Ограничения исследования
К ограничениям исследования следует отнести то, что оно проводилось в условиях одного центра, не было слепым и включало в себя относительно небольшую выборку пациентов, объем которой предварительно не рассчитывался, что могло повлиять на полученные результаты.
Заключение
Употребление пресной воды в объеме 4 мл/кг за два часа до операции — безопасная альтернатива длительному голоданию, обеспечивающая комфорт пациента без увеличения риска аспирации желудочного содержимого.
Конфликт интересов. Авторы заявляют об отсутствии конфликта интересов.

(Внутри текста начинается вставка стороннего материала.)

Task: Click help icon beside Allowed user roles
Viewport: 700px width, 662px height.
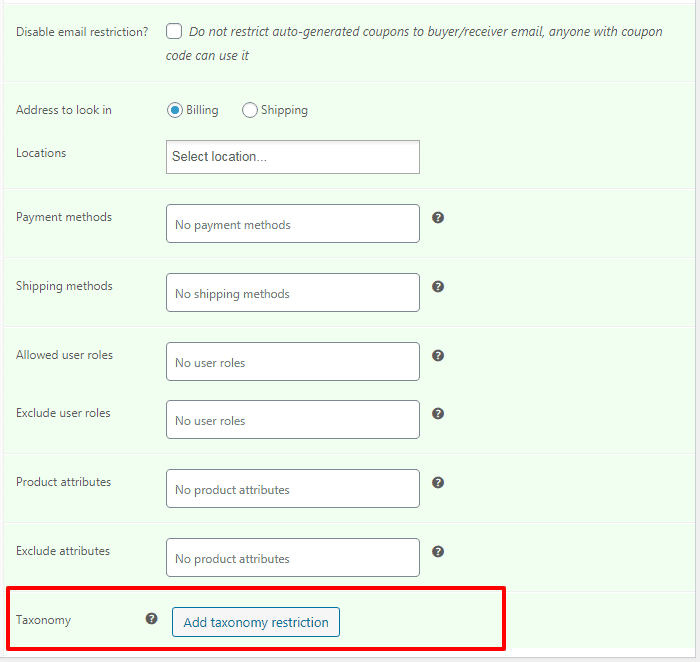Action: pyautogui.click(x=438, y=355)
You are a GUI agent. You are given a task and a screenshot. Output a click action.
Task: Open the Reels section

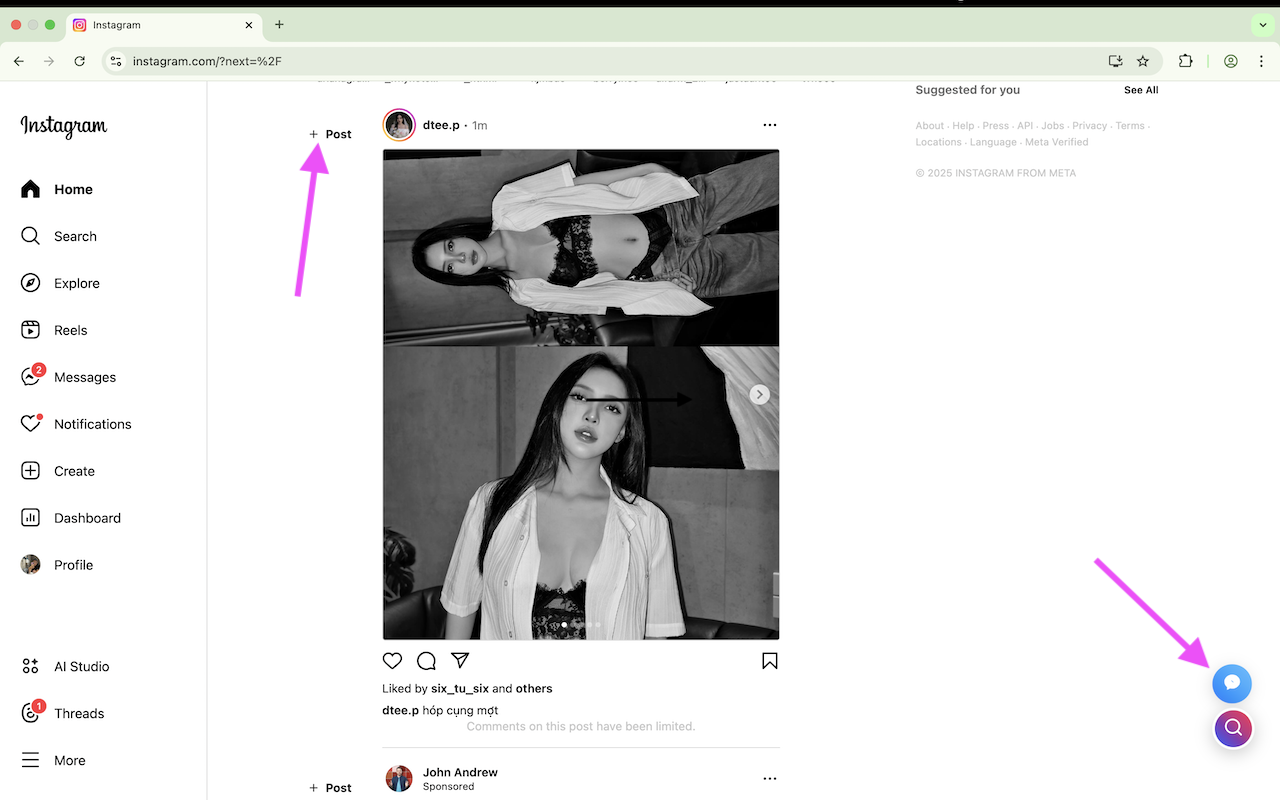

Disclosure. The authors declare no competing interests.
Вклад авторов. Все авторы в равной степени участвовали в разработке концепции статьи, получении и анализе фактических данных, написании и редактировании текста статьи, проверке и утверждении текста статьи.
Author contribution. All authors according to the ICMJE criteria participated in the development of the concept of the article, obtaining and analyzing factual data, writing and editing the text of the article, checking and approving the text of the article.
Этическое утверждение. Исследование одобрено локальным этическим комитетом Национального детского медицинского центра Республики Узбекистан (протокол № 2 от 02.06.2024).
Ethics approval. This study was approved by the local Ethical Committee of National Children's Medical Center, Tashkent, Uzbekistan (reference number 2-02.06.2024).
Информация о финансировании. Авторы заявляют об отсутствии внешнего финансирования при проведении исследования.
Funding source. This study was not supported by any external sources of funding.